Isso aflora com maior intensidade em novembro de 2005, no exato momento em que, após ver meu time ter quatro jogadores expulsos e dois pênaltis contra, Anderson irrompe a grande área adversária e toca na saída do goleiro. Eu corro pela casa, grito descontroladamente, caio em lágrimas, abraço meu pai e presencio o primeiro título do meu clube. Definitivamente, sinto que estou apaixonado por isso.
Agora tenho 10 anos. É junho de 2007 e mais um dia ensolarado de inverno nasce. Pela manhã, meu pai passa me pegar na escola mais cedo, pois vamos a Porto Alegre ver o Grêmio. Desta vez, podemos voltar para Soledade comemorando um título de expressão. É a primeira vez que vejo o Grêmio disputar uma final de Copa. Temos de reverter uma vantagem enorme do Boca Juniors, conquistada na La Bombonera.
Das arquibancadas geladas do Olímpico, vemos Riquelme destruir com o jogo e levantar o caneco na nossa frente. Confesso que é a maior decepção da minha vida. Eu não paro de chorar. Não tenho vergonha de dizer isso. Entro em desgraça, tristeza completa. Então, olho para meu pai e vejo ali um homem tranquilo. Ele não está lamentando. Não entendo por quê. Ora, ele tem de estar bravo, nós acabamos de perder um título importante, na nossa casa, diante da nossa torcida! “Tá tudo bem, filho”, ele me consola, “não foi desta vez, mas na próxima seremos campeões”. Que homem sem coração o meu pai, eu penso. Por que está me confortando? Por que não está triste como eu? Por que não está chorando como eu? Por que não sente o mesmo que eu?

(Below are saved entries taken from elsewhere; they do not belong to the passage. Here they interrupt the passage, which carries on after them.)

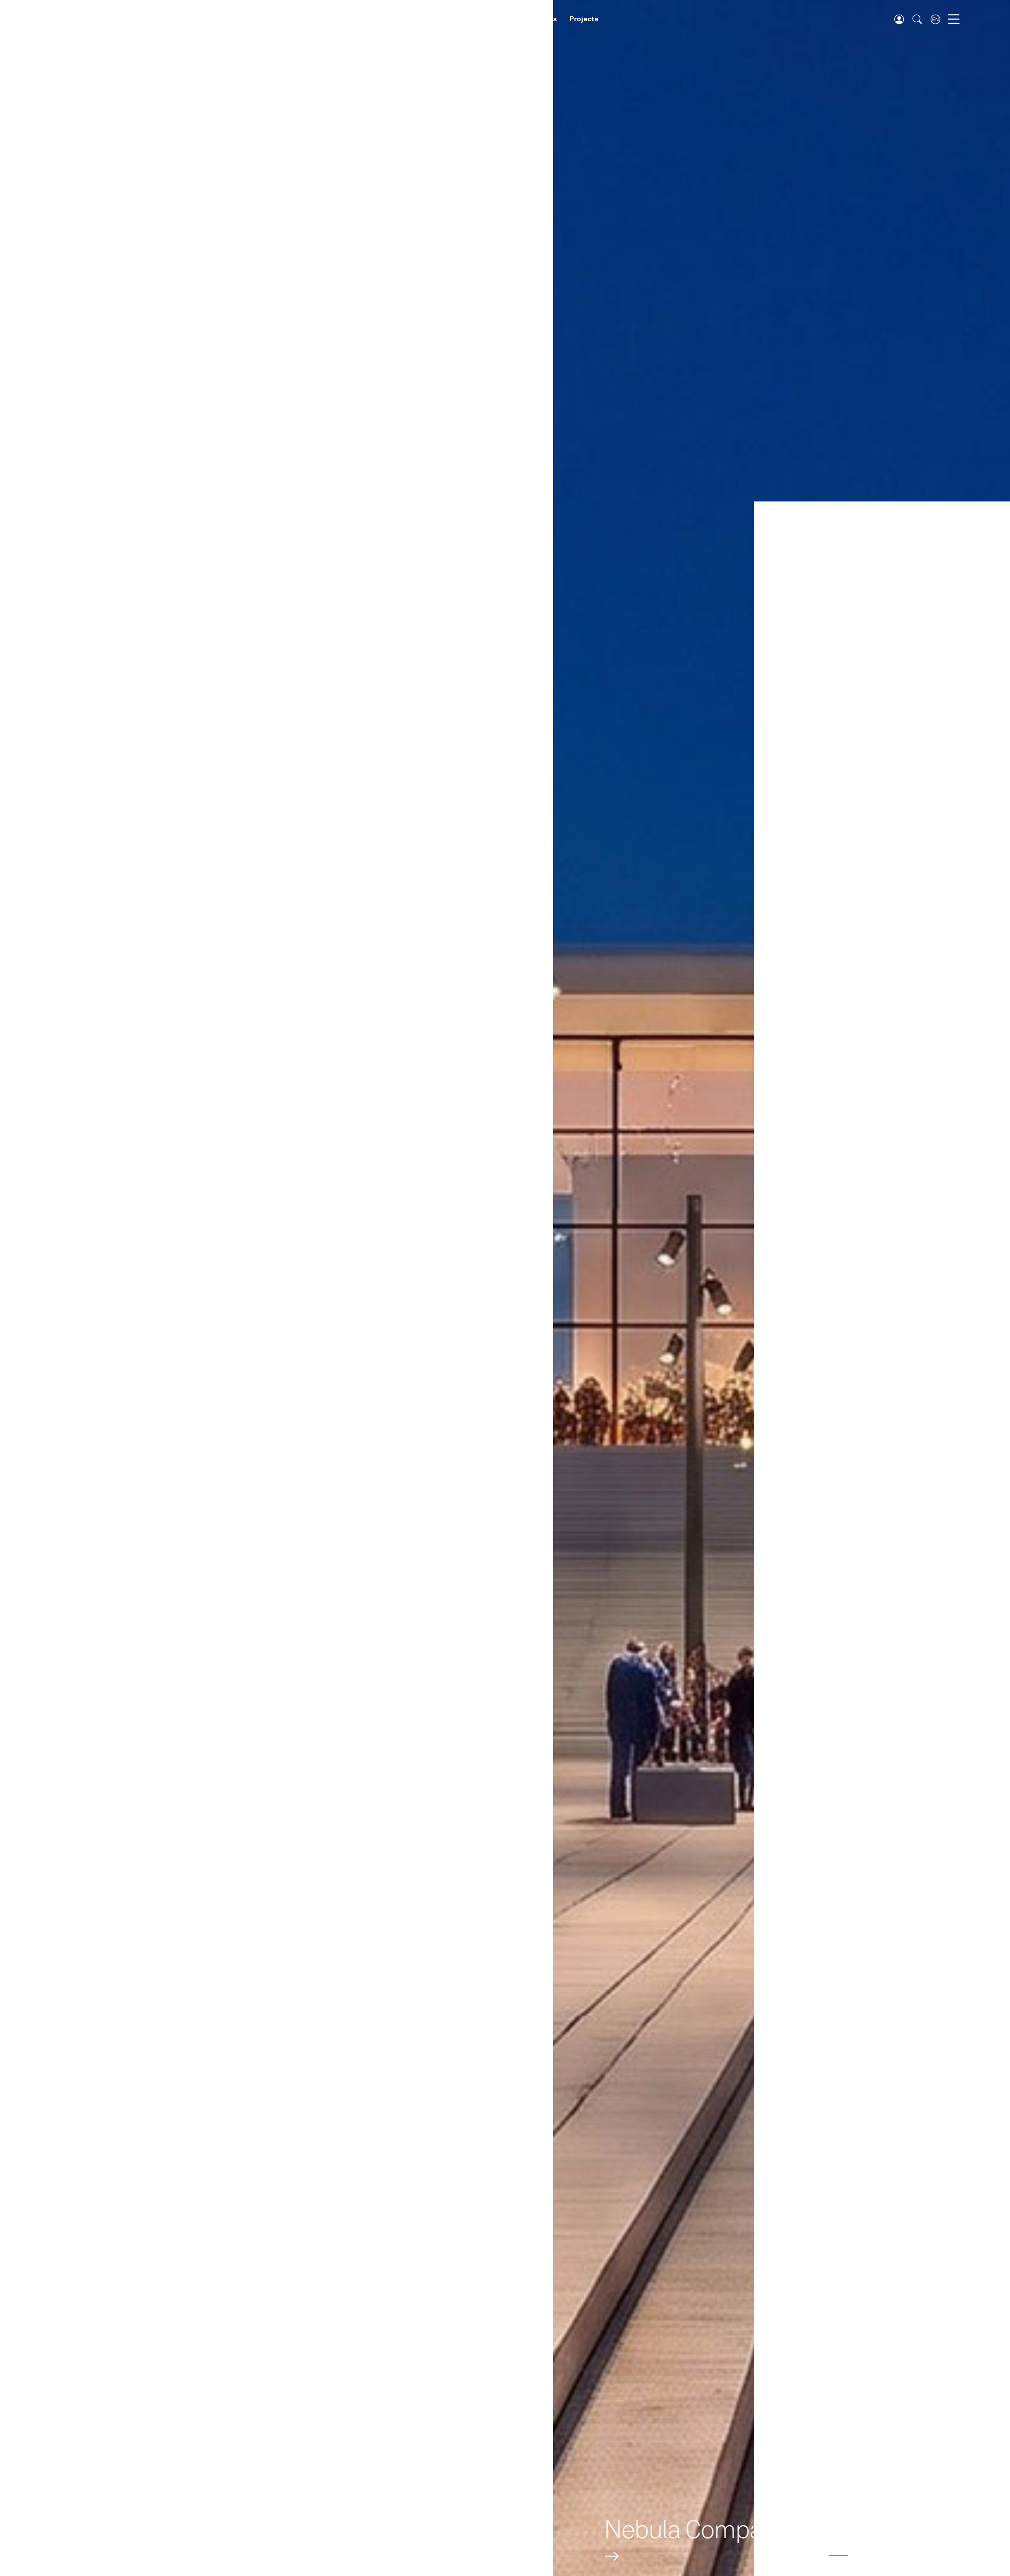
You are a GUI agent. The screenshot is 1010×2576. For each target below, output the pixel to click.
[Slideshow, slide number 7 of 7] (948, 2555)
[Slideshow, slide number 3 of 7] (860, 2555)
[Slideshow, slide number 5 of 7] (904, 2555)
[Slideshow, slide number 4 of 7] (882, 2555)
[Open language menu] (935, 19)
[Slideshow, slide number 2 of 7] (838, 2555)
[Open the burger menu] (954, 19)
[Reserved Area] (899, 19)
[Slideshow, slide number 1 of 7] (816, 2555)
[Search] (917, 19)
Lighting (426, 19)
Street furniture (480, 19)
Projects (583, 19)
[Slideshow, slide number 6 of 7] (926, 2555)
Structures (538, 19)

É maio de 2010. Eu e meu pai estamos presentes no Olímpico quando vemos Victor levantar a taça do título gaúcho sobre o Inter. Mas eu estou inquieto. Feliz pela conquista, mas inquieto. Inquieto porque quero mais do que um título estadual. E mereço mais do que isso, afinal, desde que me apaixonei pelo Grêmio, não só vi muitas derrotas do meu clube, como também presenciei o meu maior rival se sagrar bicampeão da América e campeão do Mundo. Foram tempos difíceis os que eu passei.
Hoje é novembro de 2016. Tenho 19 anos. Fazem 13 desde que meu pai me levou à cancha pela primeira vez. Contra o Atlético-MG, o Grêmio volta a uma final de competição nacional. Não existe chance maior para eu soltar esse grito que está preso na minha garganta desde sempre. Sonho com isso. Sofro por isso. Desejo isso. Baltazar disse outrora que “Deus está reservando algo melhor para o Grêmio”. Chegou a hora. Estarei com meu pai no momento derradeiro. Tenho que agradecer a ele, e somente a ele, por ter me feito gremista.